Maggie se volvió hacia la puerta.

– Tengo que irme.

– Estaba follando con su amiguita la noche del incendio.

Fue como si le dieran una puñalada por la espalda. Se detuvo en seco y se obligó a volverse para mirar a su madre.

– Tuve que llamar a su casa cuando avisaron del parque de bomberos -prosiguió Kathleen-. Todo el mundo creía que estaba durmiendo en nuestra cama, pero estaba en la cama de su amiguita. En su cama, follando con ella.

– Basta -dijo Maggie, pero se había quedado sin aire y la voz le salió estrangulada.

– Nunca te lo dije.

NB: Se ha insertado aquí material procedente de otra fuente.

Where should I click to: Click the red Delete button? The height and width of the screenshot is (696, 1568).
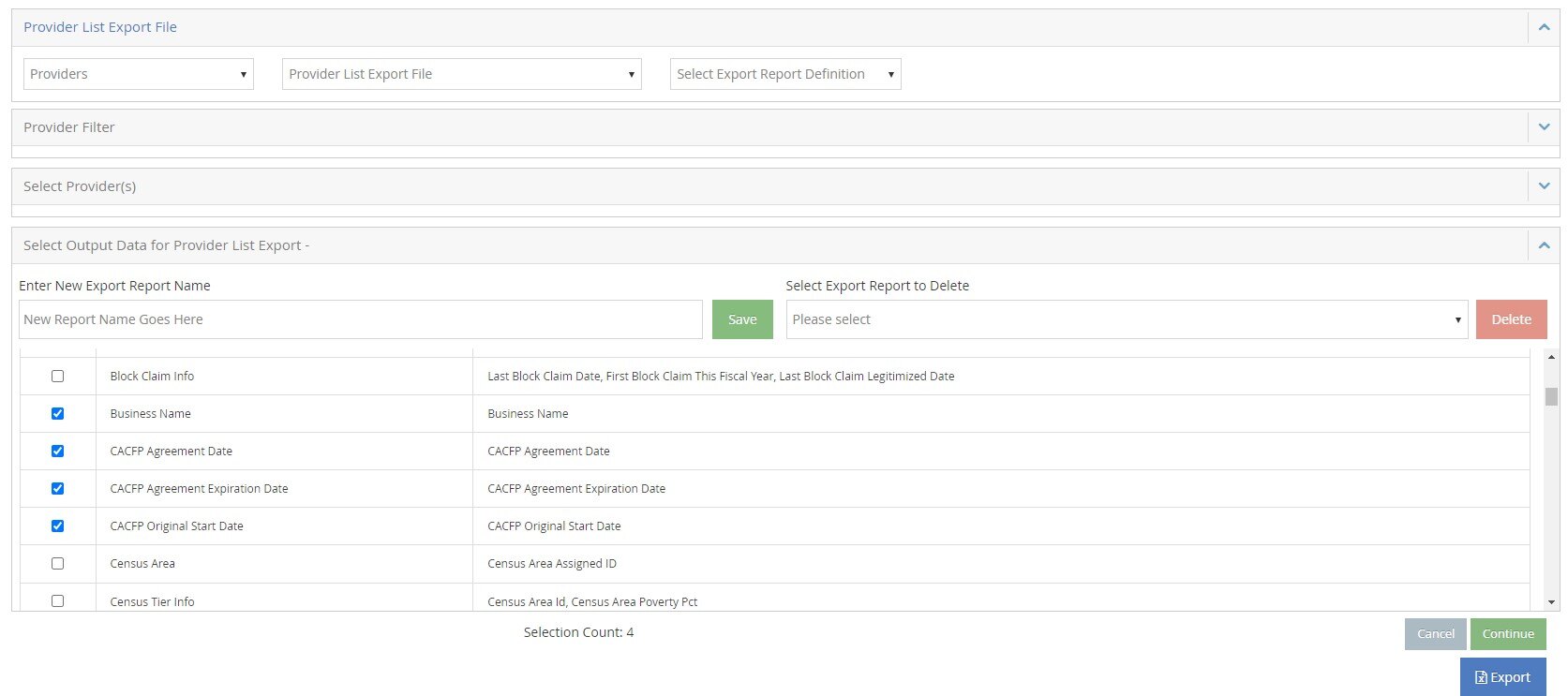click(x=1510, y=319)
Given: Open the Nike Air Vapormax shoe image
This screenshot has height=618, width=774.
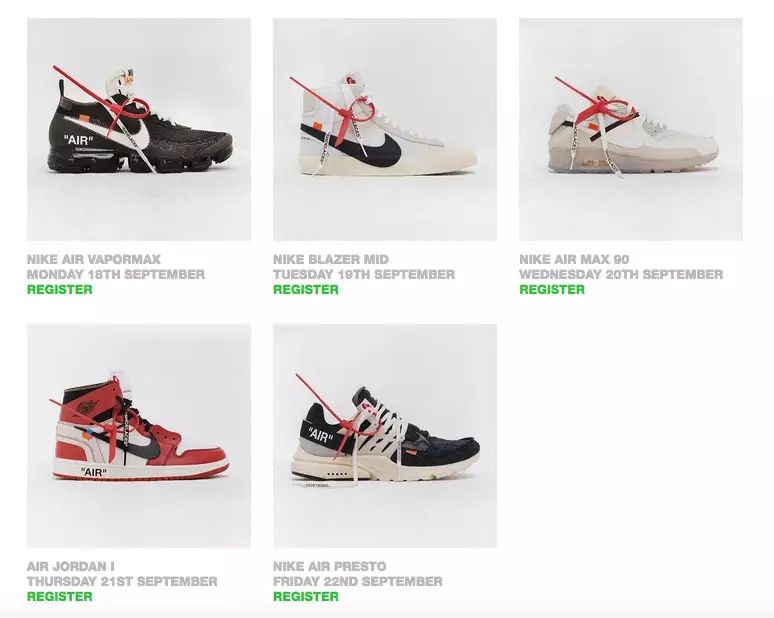Looking at the screenshot, I should click(x=139, y=129).
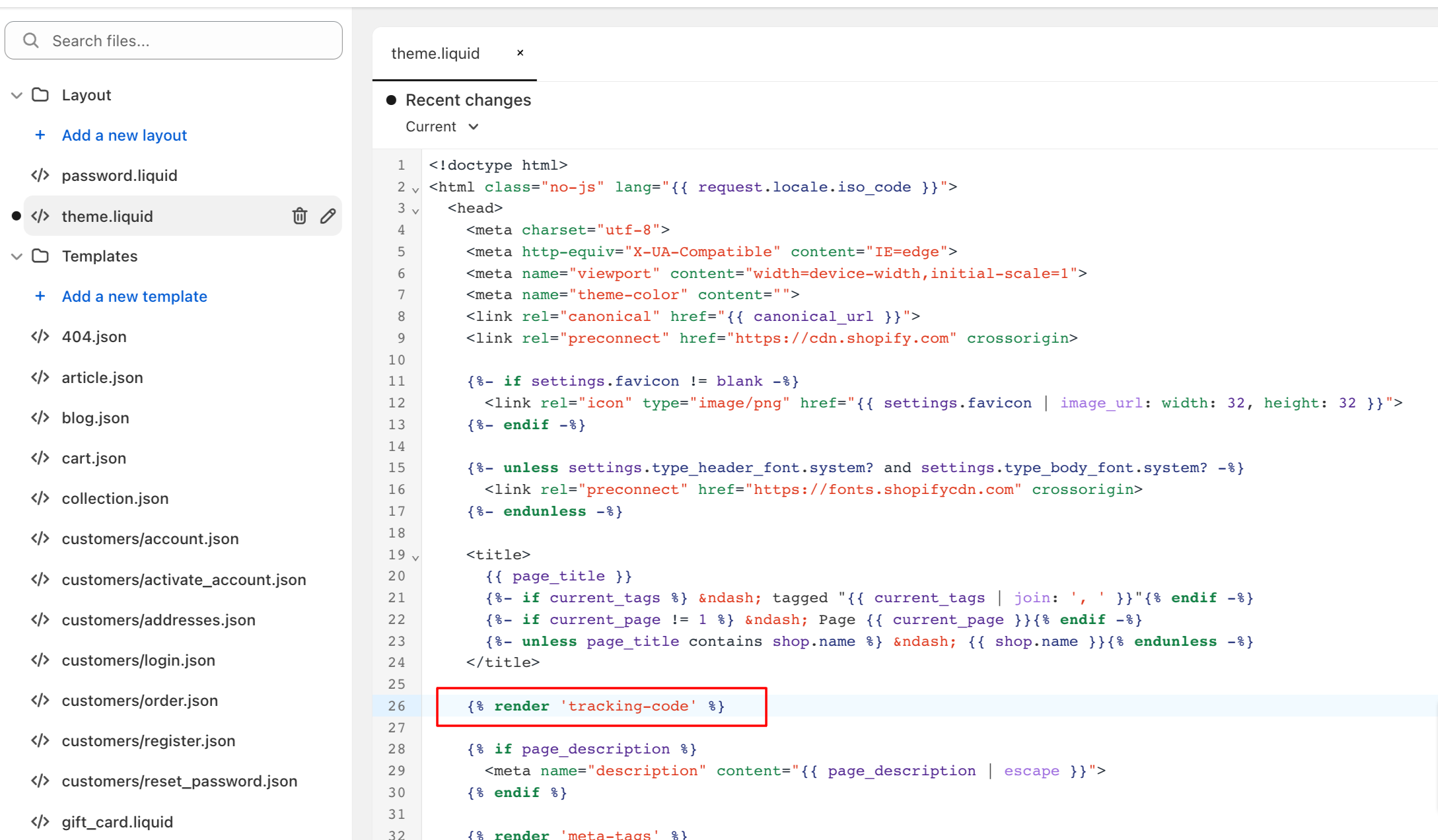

No se lo dije a nadie. ¿Cómo iba a hacerlo, después de que esa noche se metiera en un edificio en llamas y muriera como un puto héroe?

– Te lo estás inventando.

– La dejó embarazada. Tiene un hijo. Un hijo de él. El hijo que yo nunca pude darle.

– ¿Por qué haces esto? ¿Por qué te inventas esas cosas? -dijo Maggie, intentando que la niña de doce años no aflorara, a pesar de que su cabeza, su voz, le parecían de pronto las de aquella niña-. Estás mintiendo.

– Creía que estaba protegiéndote. Sí, te mentí. Pero ahora no miento. ¿Por qué iba a mentir ahora?

– Para hacerme daño.

– ¿Para hacerte daño? -su madre hizo girar los ojos. El sarcasmo había vencido a cualquier otra emoción-. Durante todos estos años he intentado protegerte de la verdad.

– ¿Protegerme? -la ira comenzó a desatarse-. ¿A llevarme a rastras por medio país lo llamas tú protegerme? ¿A llevar a casa a hombres extraños para que me manosearan lo llamas protegerme?

– Hice lo que pude -sus ojos se movían de nuevo por la habitación, enloquecidos, y Maggie comprendió que había dicho lo que quería decir y que ahora buscaba una retirada, un modo de escapar.

– Tú perdiste a tu marido esa noche. Yo perdí a mis padres.

– Eso es ridículo.

– Perdí a mi padre y a mi madre. ¿Y qué conseguí a cambio? Una inválida borracha de la que ocuparme. Una zorra alcoholizada en lugar de una madre.

Kathleen la abofeteó tan repentinamente que Maggie no tuvo tiempo de reaccionar. Se tocó la mejilla escocida y, al sentir la humedad de las lágrimas, se puso aún más furiosa.

– ¡Oh, Dios mío! ¡Maggie! -Kathleen le tendió los brazos, pero Maggie se apartó-. Lo siento. No quería…

– No me toques -Maggie levantó una mano en señal de advertencia. Permanecía erguida y evitaba los ojos de su madre-. No te disculpes -dijo, y se enjugó de nuevo las lágrimas-. Ha sido una respuesta perfecta. No podía esperar otra cosa de ti.

Dio media vuelta y se fue. Llegó al coche y, pese a las lágrimas, logró conducir hasta la entrada de la I-95, donde se detuvo. Se apartó al arcén, apagó los faros, encendió las luces de posición, echó el freno de mano y dejó el motor al ralentí y la radio puesta mientras se deshacía en sollozos, y, dándose por vencida, dejaba que aquellos compartimentos llenos de goteras estallaran al fin.